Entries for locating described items
((
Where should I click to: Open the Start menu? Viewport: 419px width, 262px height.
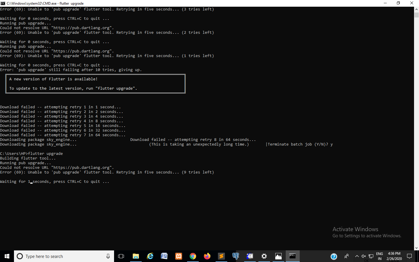(6, 256)
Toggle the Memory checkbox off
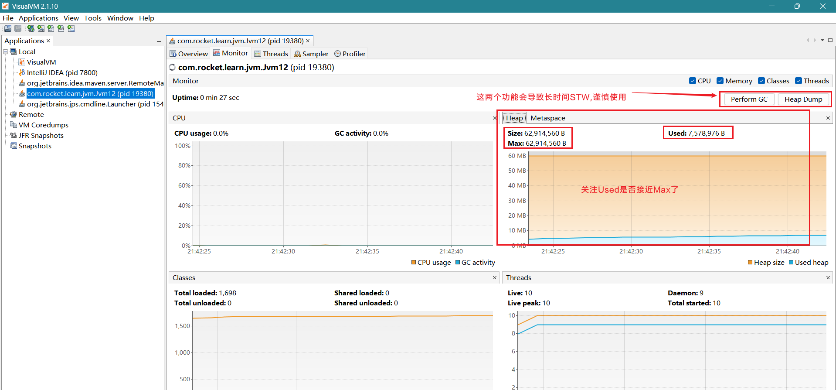The image size is (836, 390). pyautogui.click(x=720, y=81)
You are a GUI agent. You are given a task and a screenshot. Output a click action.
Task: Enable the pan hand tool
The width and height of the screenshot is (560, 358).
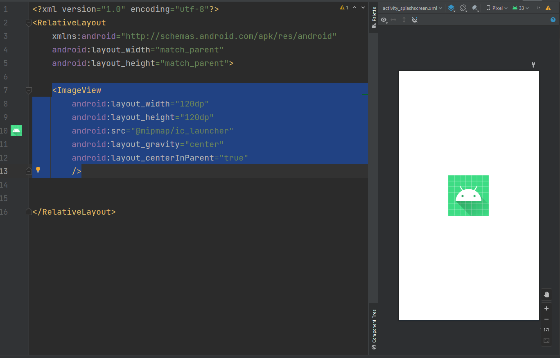(x=546, y=295)
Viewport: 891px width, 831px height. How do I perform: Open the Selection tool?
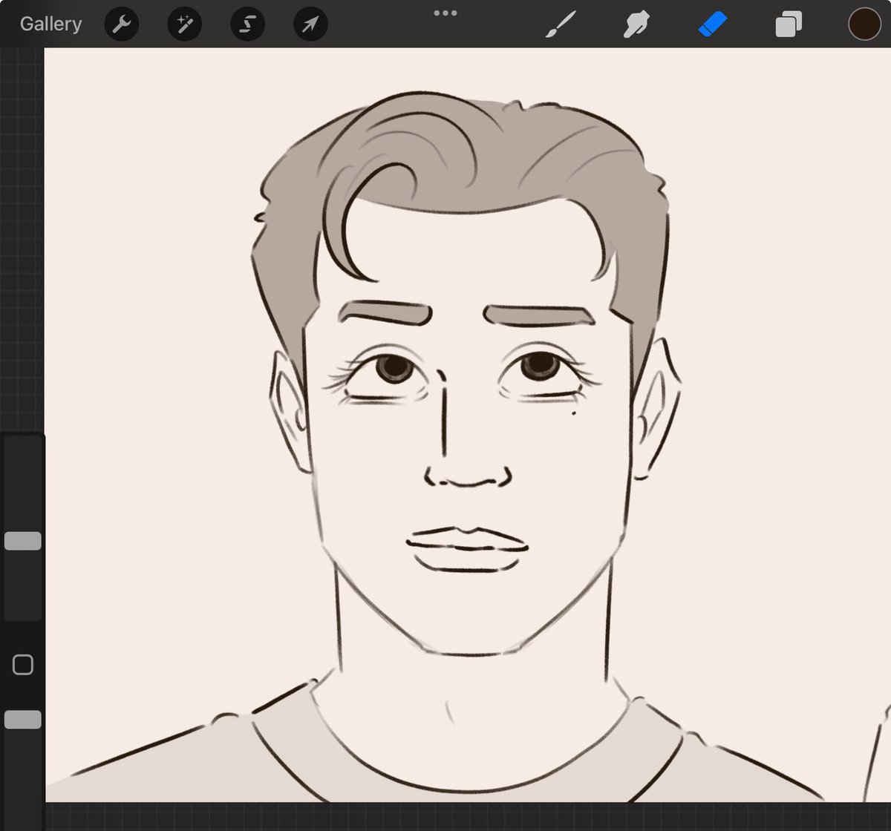click(x=247, y=23)
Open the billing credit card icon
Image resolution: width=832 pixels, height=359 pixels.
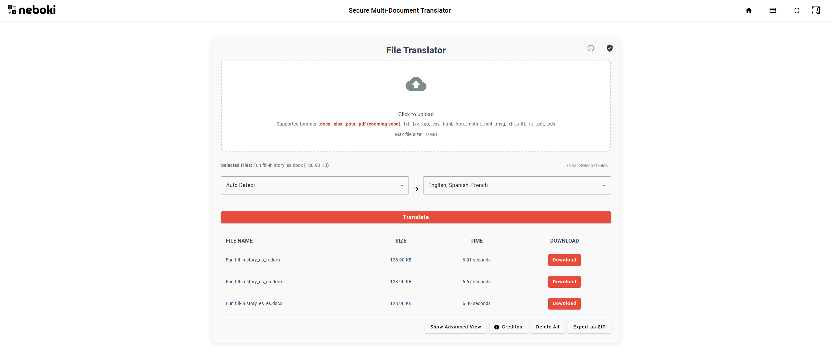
))
Could you write out every line of the entries above as a numbered list, skipping blank lines and leaving the pictures out?

1. Where should I click to: Open the Start menu? Viewport: 419px width, 262px height.
2. (6, 256)
3. Toggle the Memory checkbox off
4. The image size is (836, 390). pyautogui.click(x=720, y=81)
5. You are a GUI agent. You are given a task and a screenshot. Output a click action.
6. Task: Enable the pan hand tool
7. The width and height of the screenshot is (560, 358).
8. (x=546, y=295)
9. Viewport: 891px width, 831px height. How do I perform: Open the Selection tool?
10. click(x=247, y=23)
11. Open the billing credit card icon
12. Image resolution: width=832 pixels, height=359 pixels.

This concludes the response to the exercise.